Your goal >> Set every entry below down once more, exactly as it stands, without images.
Records provided Block Start
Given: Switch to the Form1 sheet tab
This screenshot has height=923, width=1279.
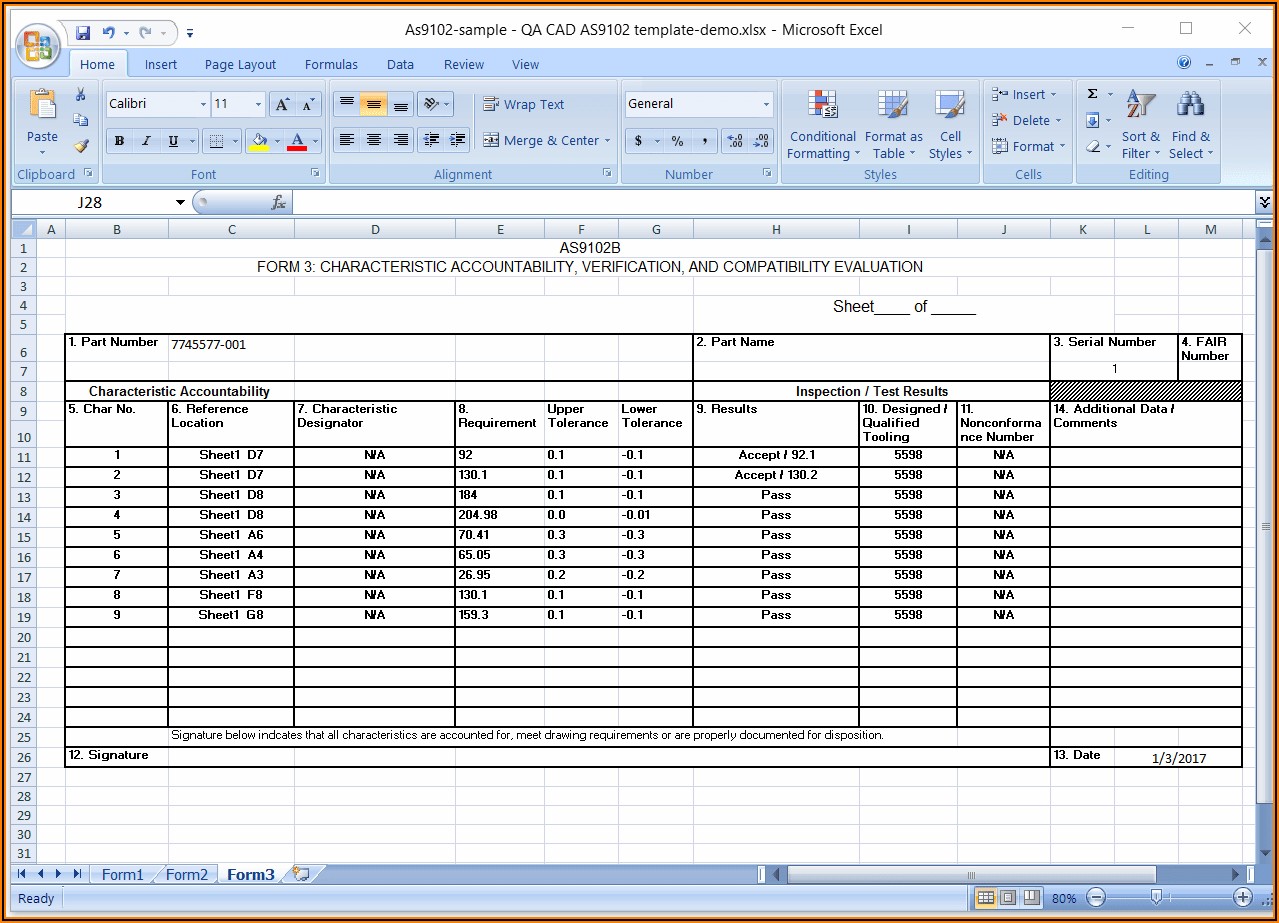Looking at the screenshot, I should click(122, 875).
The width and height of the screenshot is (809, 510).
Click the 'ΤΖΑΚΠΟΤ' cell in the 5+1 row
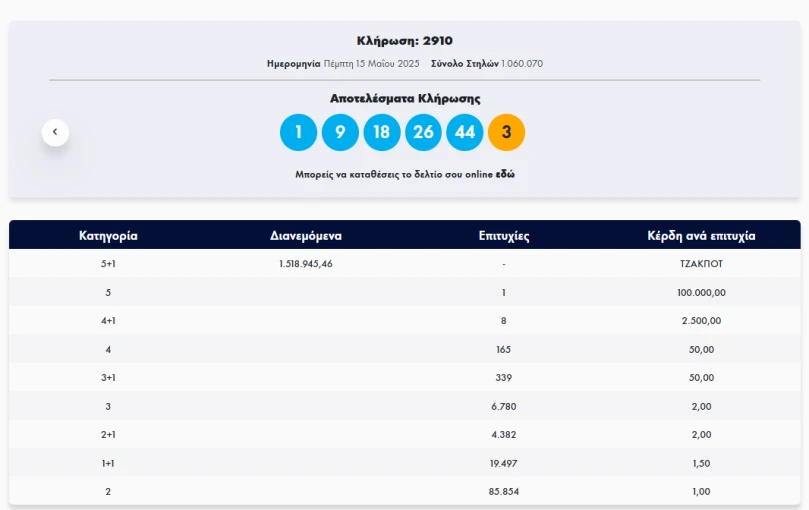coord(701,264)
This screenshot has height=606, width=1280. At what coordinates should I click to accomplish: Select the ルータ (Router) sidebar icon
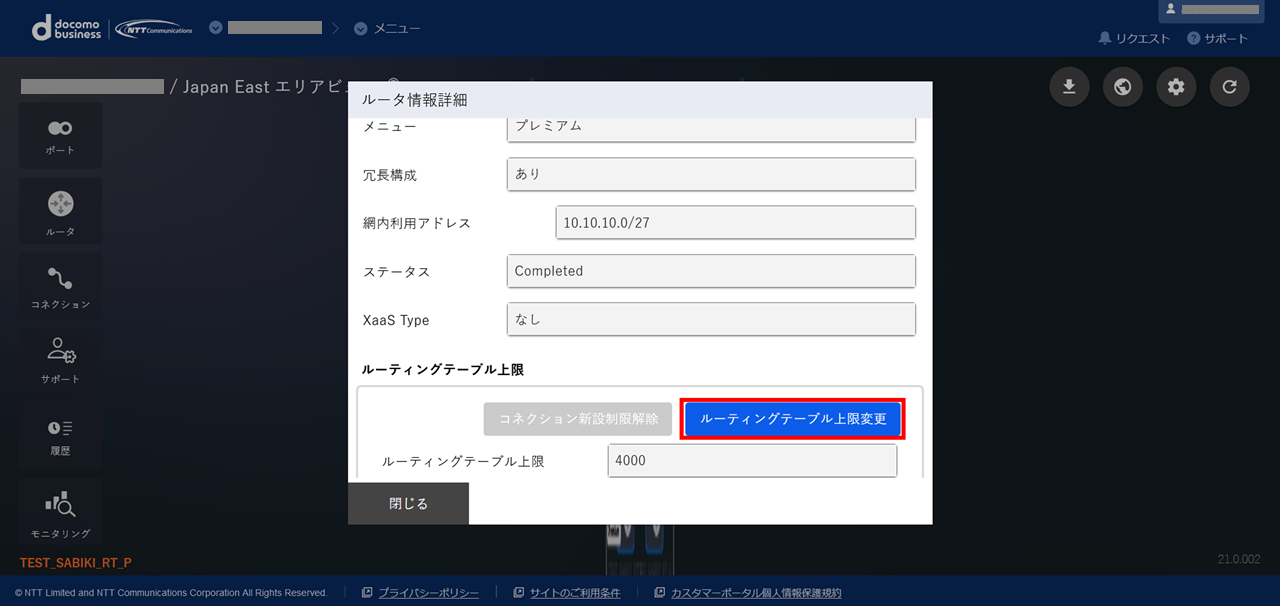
Records provided Block End
Solution >>
Given: Switch to the Form1 sheet tab
This screenshot has height=923, width=1279.
Looking at the screenshot, I should click(122, 875).
The width and height of the screenshot is (809, 510).
Click the 'ΤΖΑΚΠΟΤ' cell in the 5+1 row
coord(701,264)
This screenshot has height=606, width=1280. At what coordinates should I click to accomplish: Select the ルータ (Router) sidebar icon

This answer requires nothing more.